Preface
Introduction
Transportation is integral to developed societies. It is responsible for personal mobility which includes access to services, goods, and leisure. It is also a key element in the delivery of consumer goods. Regional, state, national, and the world economy rely upon the efficient and safe functioning of transportation facilities.
In addition to the sweeping influence transportation has on economic and social aspects of modern society, transportation issues pose challenges to professionals across a wide range of disciplines including transportation engineers, urban and regional planners, economists, logisticians, systems and safety engineers, social scientists, law enforcement and security professionals, and consumer theorists. Where to place and expand transportation infrastructure, how to safely and efficiently operate and maintain infrastructure, and how to spend valuable resources to improve mobility, access to goods, services and healthcare, are among the decisions made routinely by transportation-related professionals.
Many transportation-related problems and challenges involve stochastic processes that are influenced by observed and unobserved factors in unknown ways. The stochastic nature of these problems is largely a result of the role that people play in transportation. Transportation-system users are routinely faced with decisions in contexts such as what transportation mode to use, which vehicle to purchase, whether or not to participate in a vanpool or telecommute, where to relocate a business, whether or not to support a proposed light-rail project and whether to utilize traveler information before or during a trip. These decisions involve various degrees of uncertainty. Transportation-system managers and governmental agencies face similar stochastic problems in determining how to measure and compare system measures of performance, where to invest in safety improvements, how to efficiently operate transportation systems and how to estimate transportation demand. As a result of the complexity, diversity, and stochastic nature of transportation problems, the methodological toolbox required of the transportation analyst must be broad.
Approach
The third edition of Statistical and Econometric Methods offers an expansion over the first and second editions in response to the recent methodological advancements in the fields of econometrics and statistics, to address reader and reviewer comments on the first and second editions, and to provide an increasing range of examples and corresponding data sets.
This book describes and illustrates some of the statistical and econometric tools commonly used in transportation data analysis. Every book must strike an appropriate balance between depth and breadth of theory and applications, given the intended audience. This book targets two general audiences. First, it can serve as a textbook for advanced undergraduate, Masters, and Ph.D. students in transportation-related disciplines including engineering, economics, urban and regional planning, and sociology. There is sufficient material to cover two 3-unit semester courses in statistical and econometric methods. Alternatively, a one semester course could consist of a subset of topics covered in this book. The publisher’s web-site contains the numerous datasets used to develop the examples in this book so that readers can use them to reinforce the modeling techniques discussed throughout the text. The book also serves as a technical reference for researchers and practitioners wishing to examine and understand a broad range of statistical and econometric tools required to study transportation problems. It provides a wide breadth of examples and case studies, covering applications in various aspects of transportation planning, engineering, safety, and economics. Sufficient analytical rigor is provided in each chapter so that fundamental concepts and principles are clear and numerous references are provided for those seeking additional technical details and applications.

DATA EXCERPT:
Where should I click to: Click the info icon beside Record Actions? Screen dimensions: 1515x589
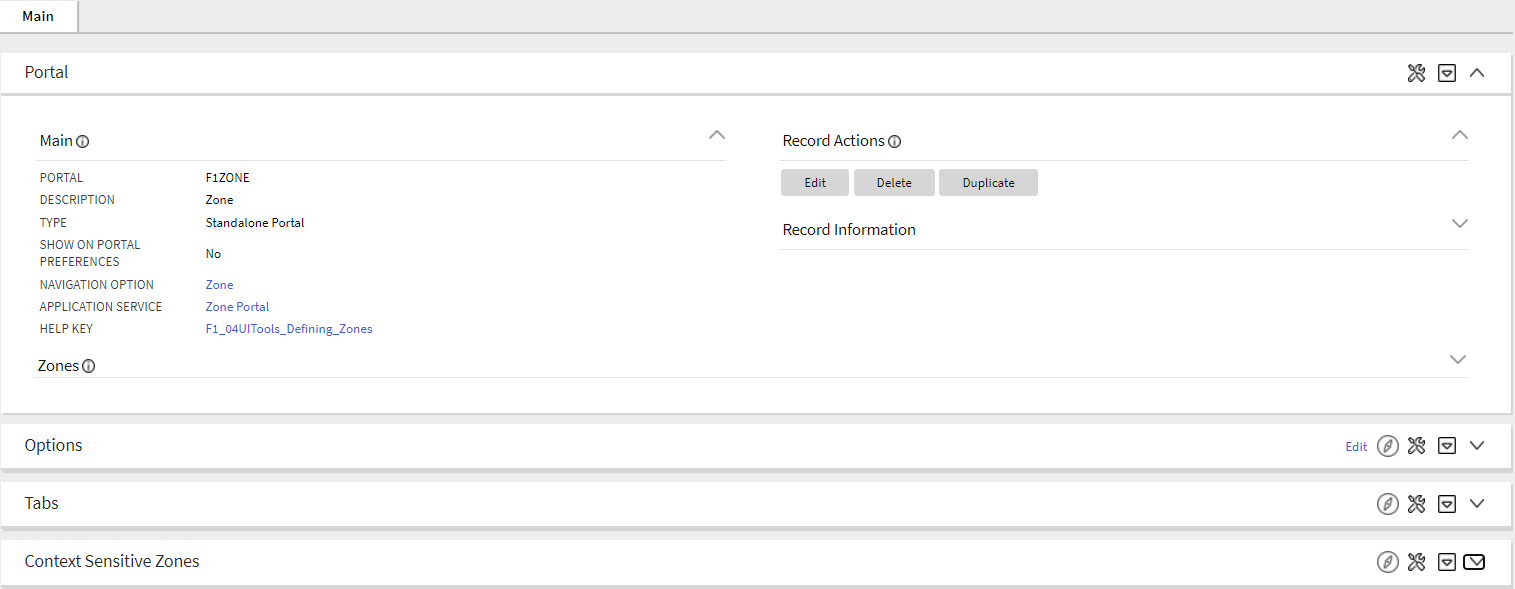pyautogui.click(x=895, y=142)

INSTRUCTION: From the transportation preface, write out the passage that begins with "In addition to" and ends after "by transportation-related professionals.", putting "practitioners" in place of "professionals" each time it occurs.

THE OUTPUT:
In addition to the sweeping influence transportation has on economic and social aspects of modern society, transportation issues pose challenges to practitioners across a wide range of disciplines including transportation engineers, urban and regional planners, economists, logisticians, systems and safety engineers, social scientists, law enforcement and security practitioners, and consumer theorists. Where to place and expand transportation infrastructure, how to safely and efficiently operate and maintain infrastructure, and how to spend valuable resources to improve mobility, access to goods, services and healthcare, are among the decisions made routinely by transportation-related practitioners.